Source: Goldman Sachs

They also noted drought conditions in Chile, the world’s biggest copper producing country, leading to lower year-over-year production there.

Source: Goldman Sachs

Left-leaning governments aren’t helping the supply picture.  Chile is proposing a mining royalty that would significantly increase costs of mining and deter future projects.

While the recession looms, global copper inventories remain extremely low.  Most of the inventory left is in China.

Source: Credit Suisse

None of this means the price of copper won’t keep going down in a recession.  It will.  That is just what commodities do.

But what it does mean is once we are past the recession, the bounce back could be fierce.

LOOKING PAST THE RECESSION

Yes, the next few months may look bleak. A recession could very well be on the horizon. Heck, we may already be in one!

But out of recessions and bear markets come new economic growth cycles and bull markets.

New leaders come with it.

What are the secular trends that will lead us through the next cycle?

The renewable buildout is almost certain to be front and center.

The copper chart looks like death warmed over.  But that screams to me that we are coming up on a HUGE opportunity here.

Nine months ago, if you had told me I’d get another chance to buy copper producers at half price and without a real hiccup to the renewables story, I would have jumped at the chance.

Down here in the weeds that opportunity seems less certain.  It always does.

Demand is almost certainly going to come back strong once we get through this rough patch.  We may find that once we hit bottom, we are off on a super-cycle.

While in the short-run we may see a lull in renewable projects as capital tightens, the Russian invasion of Ukraine has only made governments more steadfast in their plans for a renewable buildout over the long-run.

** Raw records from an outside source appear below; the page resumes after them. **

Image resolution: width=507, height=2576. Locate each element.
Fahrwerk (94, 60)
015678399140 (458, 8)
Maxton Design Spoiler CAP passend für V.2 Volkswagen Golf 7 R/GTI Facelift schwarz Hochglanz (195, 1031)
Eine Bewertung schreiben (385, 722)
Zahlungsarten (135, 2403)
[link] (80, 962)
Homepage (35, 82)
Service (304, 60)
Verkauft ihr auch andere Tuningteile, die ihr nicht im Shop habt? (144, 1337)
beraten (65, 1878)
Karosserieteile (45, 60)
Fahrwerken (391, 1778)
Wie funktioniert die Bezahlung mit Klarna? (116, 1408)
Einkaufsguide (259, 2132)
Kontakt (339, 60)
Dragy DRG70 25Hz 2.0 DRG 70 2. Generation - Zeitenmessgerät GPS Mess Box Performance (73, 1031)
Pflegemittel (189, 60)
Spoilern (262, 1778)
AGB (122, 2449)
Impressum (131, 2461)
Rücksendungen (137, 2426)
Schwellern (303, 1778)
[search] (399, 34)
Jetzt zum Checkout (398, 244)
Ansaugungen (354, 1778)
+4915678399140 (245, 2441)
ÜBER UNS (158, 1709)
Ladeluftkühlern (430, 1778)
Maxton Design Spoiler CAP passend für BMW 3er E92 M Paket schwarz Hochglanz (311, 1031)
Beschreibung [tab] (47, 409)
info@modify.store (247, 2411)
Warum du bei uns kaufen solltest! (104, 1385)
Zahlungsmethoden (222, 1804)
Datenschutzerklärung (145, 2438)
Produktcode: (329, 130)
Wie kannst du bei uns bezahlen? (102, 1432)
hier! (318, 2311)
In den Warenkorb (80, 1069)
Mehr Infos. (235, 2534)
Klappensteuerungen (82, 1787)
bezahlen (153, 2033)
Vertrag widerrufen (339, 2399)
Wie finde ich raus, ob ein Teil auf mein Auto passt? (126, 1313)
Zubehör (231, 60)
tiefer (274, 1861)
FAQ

The only way we hit those climate goals is with a whole lot of commodities, a lot of copper.

Timing is everything.  You can buy copper equities here – 50% off – but be forewarned, these producers could easily go down another 30% from here.

But – they could also just as easily be back at their 52-week highs, or higher, a year from now.

Big risk, big reward.  That’s commodities for you.  But it is not too often that commodities are pricing in the risk while at the same time giving you such a clear picture of long-term demand.

I may not be ready to buy the copper producers just yet, but I am not going to let them get away from me once the turn comes.